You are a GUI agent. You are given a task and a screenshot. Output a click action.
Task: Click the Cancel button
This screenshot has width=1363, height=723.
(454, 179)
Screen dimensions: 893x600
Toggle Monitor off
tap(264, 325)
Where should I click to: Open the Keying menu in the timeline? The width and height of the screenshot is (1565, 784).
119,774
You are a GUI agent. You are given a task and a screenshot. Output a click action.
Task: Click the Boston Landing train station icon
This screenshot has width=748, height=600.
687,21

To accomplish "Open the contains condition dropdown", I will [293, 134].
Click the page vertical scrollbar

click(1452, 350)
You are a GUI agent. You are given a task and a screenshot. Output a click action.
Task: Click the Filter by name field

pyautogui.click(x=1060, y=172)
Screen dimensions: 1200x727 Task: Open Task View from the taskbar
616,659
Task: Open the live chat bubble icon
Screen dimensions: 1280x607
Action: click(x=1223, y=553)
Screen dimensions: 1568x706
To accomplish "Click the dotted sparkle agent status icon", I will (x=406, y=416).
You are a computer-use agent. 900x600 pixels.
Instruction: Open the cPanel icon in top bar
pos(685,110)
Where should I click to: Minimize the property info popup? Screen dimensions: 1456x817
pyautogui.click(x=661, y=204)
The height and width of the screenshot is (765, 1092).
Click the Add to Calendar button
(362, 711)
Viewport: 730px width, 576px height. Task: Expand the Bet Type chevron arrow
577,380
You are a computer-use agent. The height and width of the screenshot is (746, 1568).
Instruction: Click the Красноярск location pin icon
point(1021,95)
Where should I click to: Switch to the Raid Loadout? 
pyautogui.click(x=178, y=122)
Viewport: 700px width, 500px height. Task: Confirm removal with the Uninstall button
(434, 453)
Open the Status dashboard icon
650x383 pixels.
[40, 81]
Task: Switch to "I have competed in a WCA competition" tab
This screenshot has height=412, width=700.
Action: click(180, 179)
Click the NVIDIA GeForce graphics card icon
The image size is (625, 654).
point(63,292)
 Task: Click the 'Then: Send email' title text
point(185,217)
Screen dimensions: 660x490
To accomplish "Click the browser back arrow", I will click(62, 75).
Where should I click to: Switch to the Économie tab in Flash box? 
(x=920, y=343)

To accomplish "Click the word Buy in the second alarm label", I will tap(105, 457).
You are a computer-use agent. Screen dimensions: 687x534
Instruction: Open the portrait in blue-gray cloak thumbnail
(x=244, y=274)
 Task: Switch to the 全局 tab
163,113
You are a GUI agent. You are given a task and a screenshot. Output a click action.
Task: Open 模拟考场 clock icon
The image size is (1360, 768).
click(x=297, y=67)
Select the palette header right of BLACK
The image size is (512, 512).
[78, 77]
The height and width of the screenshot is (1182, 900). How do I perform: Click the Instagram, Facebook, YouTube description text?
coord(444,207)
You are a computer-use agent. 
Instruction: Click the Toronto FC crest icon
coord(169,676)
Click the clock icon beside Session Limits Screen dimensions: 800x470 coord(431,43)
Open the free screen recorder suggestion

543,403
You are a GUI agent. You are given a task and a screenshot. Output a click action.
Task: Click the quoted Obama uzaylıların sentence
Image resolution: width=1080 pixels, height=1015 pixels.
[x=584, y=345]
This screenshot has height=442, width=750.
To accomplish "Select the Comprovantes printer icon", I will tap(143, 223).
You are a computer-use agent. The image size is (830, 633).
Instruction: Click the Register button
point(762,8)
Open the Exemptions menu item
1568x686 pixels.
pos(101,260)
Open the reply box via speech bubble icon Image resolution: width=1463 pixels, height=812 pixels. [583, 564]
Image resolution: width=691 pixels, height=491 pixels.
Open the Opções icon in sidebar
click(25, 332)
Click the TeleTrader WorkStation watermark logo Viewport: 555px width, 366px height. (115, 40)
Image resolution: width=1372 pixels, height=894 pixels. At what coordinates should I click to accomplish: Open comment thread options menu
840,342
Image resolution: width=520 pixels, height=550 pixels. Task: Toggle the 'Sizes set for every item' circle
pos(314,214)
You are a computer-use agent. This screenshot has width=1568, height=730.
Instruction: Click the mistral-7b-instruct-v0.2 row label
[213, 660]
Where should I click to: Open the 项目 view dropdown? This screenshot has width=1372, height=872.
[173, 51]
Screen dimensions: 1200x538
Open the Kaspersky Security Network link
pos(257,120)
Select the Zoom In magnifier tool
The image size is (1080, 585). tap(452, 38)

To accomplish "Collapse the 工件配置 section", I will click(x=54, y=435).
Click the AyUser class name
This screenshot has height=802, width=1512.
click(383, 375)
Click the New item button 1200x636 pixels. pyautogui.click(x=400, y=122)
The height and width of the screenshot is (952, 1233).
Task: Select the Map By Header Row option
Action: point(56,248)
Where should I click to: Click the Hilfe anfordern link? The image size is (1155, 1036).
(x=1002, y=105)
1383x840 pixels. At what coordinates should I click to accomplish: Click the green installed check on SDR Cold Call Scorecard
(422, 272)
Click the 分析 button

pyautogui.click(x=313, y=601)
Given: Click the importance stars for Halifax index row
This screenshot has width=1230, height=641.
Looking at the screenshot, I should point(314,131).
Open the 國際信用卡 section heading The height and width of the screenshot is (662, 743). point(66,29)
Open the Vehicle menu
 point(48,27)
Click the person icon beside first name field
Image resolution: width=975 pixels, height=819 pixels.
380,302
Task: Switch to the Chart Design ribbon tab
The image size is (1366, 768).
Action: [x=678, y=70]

————————

§ EXERCISE BRIEF: Retype each record above so that every word stays exactly the same.

§ OUTPUT BELOW:
You are a GUI agent. You are given a task and a screenshot. Output a click action.
Task: Click the Cancel button
This screenshot has width=1363, height=723.
(454, 179)
Screen dimensions: 893x600
Toggle Monitor off
tap(264, 325)
Where should I click to: Open the Keying menu in the timeline? The width and height of the screenshot is (1565, 784).
119,774
You are a GUI agent. You are given a task and a screenshot. Output a click action.
Task: Click the Boston Landing train station icon
This screenshot has width=748, height=600.
687,21

To accomplish "Open the contains condition dropdown", I will [293, 134].
Click the page vertical scrollbar

click(1452, 350)
You are a GUI agent. You are given a task and a screenshot. Output a click action.
Task: Click the Filter by name field

pyautogui.click(x=1060, y=172)
Screen dimensions: 1200x727 Task: Open Task View from the taskbar
616,659
Task: Open the live chat bubble icon
Screen dimensions: 1280x607
Action: click(x=1223, y=553)
Screen dimensions: 1568x706
To accomplish "Click the dotted sparkle agent status icon", I will (x=406, y=416).
You are a computer-use agent. 900x600 pixels.
Instruction: Open the cPanel icon in top bar
pos(685,110)
Where should I click to: Minimize the property info popup? Screen dimensions: 1456x817
pyautogui.click(x=661, y=204)
The height and width of the screenshot is (765, 1092).
Click the Add to Calendar button
(362, 711)
Viewport: 730px width, 576px height. Task: Expand the Bet Type chevron arrow
577,380
You are a computer-use agent. The height and width of the screenshot is (746, 1568).
Instruction: Click the Красноярск location pin icon
point(1021,95)
Where should I click to: Switch to the Raid Loadout? 
pyautogui.click(x=178, y=122)
Viewport: 700px width, 500px height. Task: Confirm removal with the Uninstall button
(434, 453)
Open the Status dashboard icon
650x383 pixels.
[40, 81]
Task: Switch to "I have competed in a WCA competition" tab
This screenshot has height=412, width=700.
Action: click(180, 179)
Click the NVIDIA GeForce graphics card icon
The image size is (625, 654).
point(63,292)
 Task: Click the 'Then: Send email' title text
point(185,217)
Screen dimensions: 660x490
To accomplish "Click the browser back arrow", I will click(62, 75).
Where should I click to: Switch to the Économie tab in Flash box? 
(x=920, y=343)

To accomplish "Click the word Buy in the second alarm label", I will tap(105, 457).
You are a computer-use agent. Screen dimensions: 687x534
Instruction: Open the portrait in blue-gray cloak thumbnail
(x=244, y=274)
 Task: Switch to the 全局 tab
163,113
You are a GUI agent. You are given a task and a screenshot. Output a click action.
Task: Open 模拟考场 clock icon
The image size is (1360, 768).
click(x=297, y=67)
Select the palette header right of BLACK
The image size is (512, 512).
[78, 77]
The height and width of the screenshot is (1182, 900). How do I perform: Click the Instagram, Facebook, YouTube description text?
coord(444,207)
You are a computer-use agent. 
Instruction: Click the Toronto FC crest icon
coord(169,676)
Click the clock icon beside Session Limits Screen dimensions: 800x470 coord(431,43)
Open the free screen recorder suggestion

543,403
You are a GUI agent. You are given a task and a screenshot. Output a click action.
Task: Click the quoted Obama uzaylıların sentence
Image resolution: width=1080 pixels, height=1015 pixels.
[x=584, y=345]
This screenshot has height=442, width=750.
To accomplish "Select the Comprovantes printer icon", I will tap(143, 223).
You are a computer-use agent. The image size is (830, 633).
Instruction: Click the Register button
point(762,8)
Open the Exemptions menu item
1568x686 pixels.
pos(101,260)
Open the reply box via speech bubble icon Image resolution: width=1463 pixels, height=812 pixels. [583, 564]
Image resolution: width=691 pixels, height=491 pixels.
Open the Opções icon in sidebar
click(25, 332)
Click the TeleTrader WorkStation watermark logo Viewport: 555px width, 366px height. (115, 40)
Image resolution: width=1372 pixels, height=894 pixels. At what coordinates should I click to accomplish: Open comment thread options menu
840,342
Image resolution: width=520 pixels, height=550 pixels. Task: Toggle the 'Sizes set for every item' circle
pos(314,214)
You are a computer-use agent. This screenshot has width=1568, height=730.
Instruction: Click the mistral-7b-instruct-v0.2 row label
[213, 660]
Where should I click to: Open the 项目 view dropdown? This screenshot has width=1372, height=872.
[173, 51]
Screen dimensions: 1200x538
Open the Kaspersky Security Network link
pos(257,120)
Select the Zoom In magnifier tool
The image size is (1080, 585). tap(452, 38)

To accomplish "Collapse the 工件配置 section", I will click(x=54, y=435).
Click the AyUser class name
This screenshot has height=802, width=1512.
click(383, 375)
Click the New item button 1200x636 pixels. pyautogui.click(x=400, y=122)
The height and width of the screenshot is (952, 1233).
Task: Select the Map By Header Row option
Action: point(56,248)
Where should I click to: Click the Hilfe anfordern link? The image size is (1155, 1036).
(x=1002, y=105)
1383x840 pixels. At what coordinates should I click to accomplish: Click the green installed check on SDR Cold Call Scorecard
(422, 272)
Click the 分析 button

pyautogui.click(x=313, y=601)
Given: Click the importance stars for Halifax index row
This screenshot has width=1230, height=641.
Looking at the screenshot, I should point(314,131).
Open the 國際信用卡 section heading The height and width of the screenshot is (662, 743). point(66,29)
Open the Vehicle menu
 point(48,27)
Click the person icon beside first name field
Image resolution: width=975 pixels, height=819 pixels.
380,302
Task: Switch to the Chart Design ribbon tab
The image size is (1366, 768).
Action: [x=678, y=70]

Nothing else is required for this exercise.